» Required work:
Could you print every line from the first one of the records below through the line containing "Task: Tap the snowflake Cool icon", with both included and nothing else?

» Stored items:
▼▼▼

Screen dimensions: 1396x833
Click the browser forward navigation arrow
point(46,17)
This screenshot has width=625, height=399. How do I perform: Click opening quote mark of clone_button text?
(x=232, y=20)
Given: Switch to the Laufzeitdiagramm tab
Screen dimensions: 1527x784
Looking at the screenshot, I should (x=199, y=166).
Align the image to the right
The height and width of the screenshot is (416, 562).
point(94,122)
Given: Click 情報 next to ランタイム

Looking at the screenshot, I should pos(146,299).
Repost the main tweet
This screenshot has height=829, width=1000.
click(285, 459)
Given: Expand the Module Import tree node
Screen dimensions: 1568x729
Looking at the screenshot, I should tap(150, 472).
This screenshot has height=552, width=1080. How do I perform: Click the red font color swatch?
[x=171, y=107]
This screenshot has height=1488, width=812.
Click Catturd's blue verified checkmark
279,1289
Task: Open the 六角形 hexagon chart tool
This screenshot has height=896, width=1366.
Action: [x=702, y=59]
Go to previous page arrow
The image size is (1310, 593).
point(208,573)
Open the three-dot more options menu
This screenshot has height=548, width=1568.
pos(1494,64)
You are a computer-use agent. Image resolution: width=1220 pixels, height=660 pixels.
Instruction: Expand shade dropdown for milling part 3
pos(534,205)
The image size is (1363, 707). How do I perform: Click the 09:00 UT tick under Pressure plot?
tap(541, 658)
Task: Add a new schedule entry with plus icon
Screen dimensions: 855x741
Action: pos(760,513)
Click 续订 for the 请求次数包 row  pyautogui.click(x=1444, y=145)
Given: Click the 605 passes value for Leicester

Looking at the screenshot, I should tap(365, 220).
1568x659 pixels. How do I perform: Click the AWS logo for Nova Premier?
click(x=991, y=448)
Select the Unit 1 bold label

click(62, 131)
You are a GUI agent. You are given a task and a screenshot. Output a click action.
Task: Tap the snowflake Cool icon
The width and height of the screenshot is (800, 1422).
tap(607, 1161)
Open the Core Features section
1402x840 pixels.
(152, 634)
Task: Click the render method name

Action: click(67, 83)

▲▲▲

» Answer area:
Screen dimensions: 1396x833
Click the browser forward navigation arrow
point(46,17)
This screenshot has width=625, height=399. How do I perform: Click opening quote mark of clone_button text?
(x=232, y=20)
Given: Switch to the Laufzeitdiagramm tab
Screen dimensions: 1527x784
Looking at the screenshot, I should (x=199, y=166).
Align the image to the right
The height and width of the screenshot is (416, 562).
point(94,122)
Given: Click 情報 next to ランタイム

Looking at the screenshot, I should pos(146,299).
Repost the main tweet
This screenshot has height=829, width=1000.
click(285, 459)
Given: Expand the Module Import tree node
Screen dimensions: 1568x729
Looking at the screenshot, I should tap(150, 472).
This screenshot has height=552, width=1080. How do I perform: Click the red font color swatch?
[x=171, y=107]
This screenshot has height=1488, width=812.
Click Catturd's blue verified checkmark
279,1289
Task: Open the 六角形 hexagon chart tool
This screenshot has height=896, width=1366.
Action: [x=702, y=59]
Go to previous page arrow
The image size is (1310, 593).
point(208,573)
Open the three-dot more options menu
This screenshot has height=548, width=1568.
pos(1494,64)
You are a computer-use agent. Image resolution: width=1220 pixels, height=660 pixels.
Instruction: Expand shade dropdown for milling part 3
pos(534,205)
The image size is (1363, 707). How do I perform: Click the 09:00 UT tick under Pressure plot?
tap(541, 658)
Task: Add a new schedule entry with plus icon
Screen dimensions: 855x741
Action: pos(760,513)
Click 续订 for the 请求次数包 row  pyautogui.click(x=1444, y=145)
Given: Click the 605 passes value for Leicester

Looking at the screenshot, I should tap(365, 220).
1568x659 pixels. How do I perform: Click the AWS logo for Nova Premier?
click(x=991, y=448)
Select the Unit 1 bold label

click(62, 131)
You are a GUI agent. You are given a task and a screenshot. Output a click action.
Task: Tap the snowflake Cool icon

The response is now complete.